Living roughly 160 million years ago, Kunpengopterus was a variety of darwinopteran, known as a primitive subgroup of predatory pterosaurs showing this sort of adaptive anatomy.
“Darwinopterans are a group of pterosaurs from the Jurassic of China and Europe, named after Charles Darwin due to their unique transitional anatomy that has revealed how evolution affected the anatomy of pterosaurs throughout time,” explained Dr. Rodrigo V. Pêgas, a paleontologist at the Federal University of ABC, in a University of Birmingham press release.
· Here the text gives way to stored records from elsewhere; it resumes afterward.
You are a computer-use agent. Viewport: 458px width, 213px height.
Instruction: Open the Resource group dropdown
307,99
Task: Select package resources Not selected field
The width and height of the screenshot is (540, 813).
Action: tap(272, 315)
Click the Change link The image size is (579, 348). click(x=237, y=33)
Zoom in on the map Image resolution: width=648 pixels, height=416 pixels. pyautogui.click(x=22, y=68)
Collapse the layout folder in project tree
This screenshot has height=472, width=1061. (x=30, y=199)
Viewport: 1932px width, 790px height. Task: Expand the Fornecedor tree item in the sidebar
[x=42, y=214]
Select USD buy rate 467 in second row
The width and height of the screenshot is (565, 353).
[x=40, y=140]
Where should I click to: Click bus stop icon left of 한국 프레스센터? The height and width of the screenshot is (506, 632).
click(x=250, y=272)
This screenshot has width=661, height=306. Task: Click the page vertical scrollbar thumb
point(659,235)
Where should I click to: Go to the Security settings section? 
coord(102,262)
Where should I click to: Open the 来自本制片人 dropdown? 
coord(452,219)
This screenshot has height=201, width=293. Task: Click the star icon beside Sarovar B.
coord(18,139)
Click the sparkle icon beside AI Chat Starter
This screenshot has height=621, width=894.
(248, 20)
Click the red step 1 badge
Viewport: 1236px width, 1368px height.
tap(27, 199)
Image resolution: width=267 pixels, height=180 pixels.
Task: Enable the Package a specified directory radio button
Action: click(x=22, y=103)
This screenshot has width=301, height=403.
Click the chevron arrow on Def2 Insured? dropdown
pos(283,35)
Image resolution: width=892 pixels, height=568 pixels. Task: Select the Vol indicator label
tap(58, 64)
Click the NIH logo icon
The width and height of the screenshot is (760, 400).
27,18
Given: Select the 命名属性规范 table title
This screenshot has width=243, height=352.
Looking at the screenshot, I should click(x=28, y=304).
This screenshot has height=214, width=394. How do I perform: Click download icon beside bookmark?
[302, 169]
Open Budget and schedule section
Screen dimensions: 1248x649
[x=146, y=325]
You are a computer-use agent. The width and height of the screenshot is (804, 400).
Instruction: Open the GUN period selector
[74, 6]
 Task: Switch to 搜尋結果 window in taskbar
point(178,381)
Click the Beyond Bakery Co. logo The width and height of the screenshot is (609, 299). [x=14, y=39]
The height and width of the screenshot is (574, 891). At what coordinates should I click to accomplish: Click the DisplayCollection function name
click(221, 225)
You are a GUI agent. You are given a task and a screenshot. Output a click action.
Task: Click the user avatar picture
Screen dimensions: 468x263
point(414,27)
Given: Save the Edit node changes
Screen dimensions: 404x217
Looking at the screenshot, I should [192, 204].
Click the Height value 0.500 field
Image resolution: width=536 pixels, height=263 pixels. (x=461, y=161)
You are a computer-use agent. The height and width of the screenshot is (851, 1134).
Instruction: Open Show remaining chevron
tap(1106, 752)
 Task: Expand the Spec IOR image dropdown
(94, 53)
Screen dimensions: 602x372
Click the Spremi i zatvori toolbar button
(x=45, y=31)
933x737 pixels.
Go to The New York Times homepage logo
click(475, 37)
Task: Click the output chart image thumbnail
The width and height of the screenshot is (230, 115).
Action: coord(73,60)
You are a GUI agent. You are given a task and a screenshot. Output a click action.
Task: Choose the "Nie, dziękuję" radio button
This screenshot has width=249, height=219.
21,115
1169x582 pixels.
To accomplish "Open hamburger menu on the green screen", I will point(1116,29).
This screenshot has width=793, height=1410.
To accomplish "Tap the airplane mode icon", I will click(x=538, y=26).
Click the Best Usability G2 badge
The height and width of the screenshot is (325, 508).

“On top of that, a particular darwinopteran fossil has been preserved with two associated eggs, revealing clues to pterosaur reproduction. They’ve always been considered precious fossils for these reasons and it is impressive that new darwinopteran species continue to surprise us!”
Via a close inspection of its forelimb morphology and musculature, the researchers were able to deduce that Kunpengopterus antipollicatus probably used its clawed hands for gripping limbs and prey, which could be considered a natural adaptation suitable for arboreal life.
“The fingers of ‘Monkeydactyl’ are tiny and partly embedded in the slab,” said Dr. Fion Waisum Ma, a Ph.D. researcher at the University of Birmingham. “Thanks to micro-CT scanning, we could see through the rocks, create digital models and tell how the opposed thumb articulates with the other finger bones. This is an interesting discovery. It provides the earliest evidence of a true opposed thumb, and it is from a pterosaur — which wasn’t known for having an opposed thumb.”
Both fossilized specimens of Kunpengopterus antipollicatus were unearthed from the Tiaojishan Formation of Liaoning in China.
“Tiaojishan paleoforest is home to many organisms, including three genera of darwinopteran pterosaurs,” noted lead study author Dr. Xuanyu Zhou, a paleontologist at China University of Geosciences. “Our results show that Kunpengopterus antipollicatus has occupied a different niche from Darwinopterus and Wukongopterus, which has likely minimized competition among these pterosaurs.”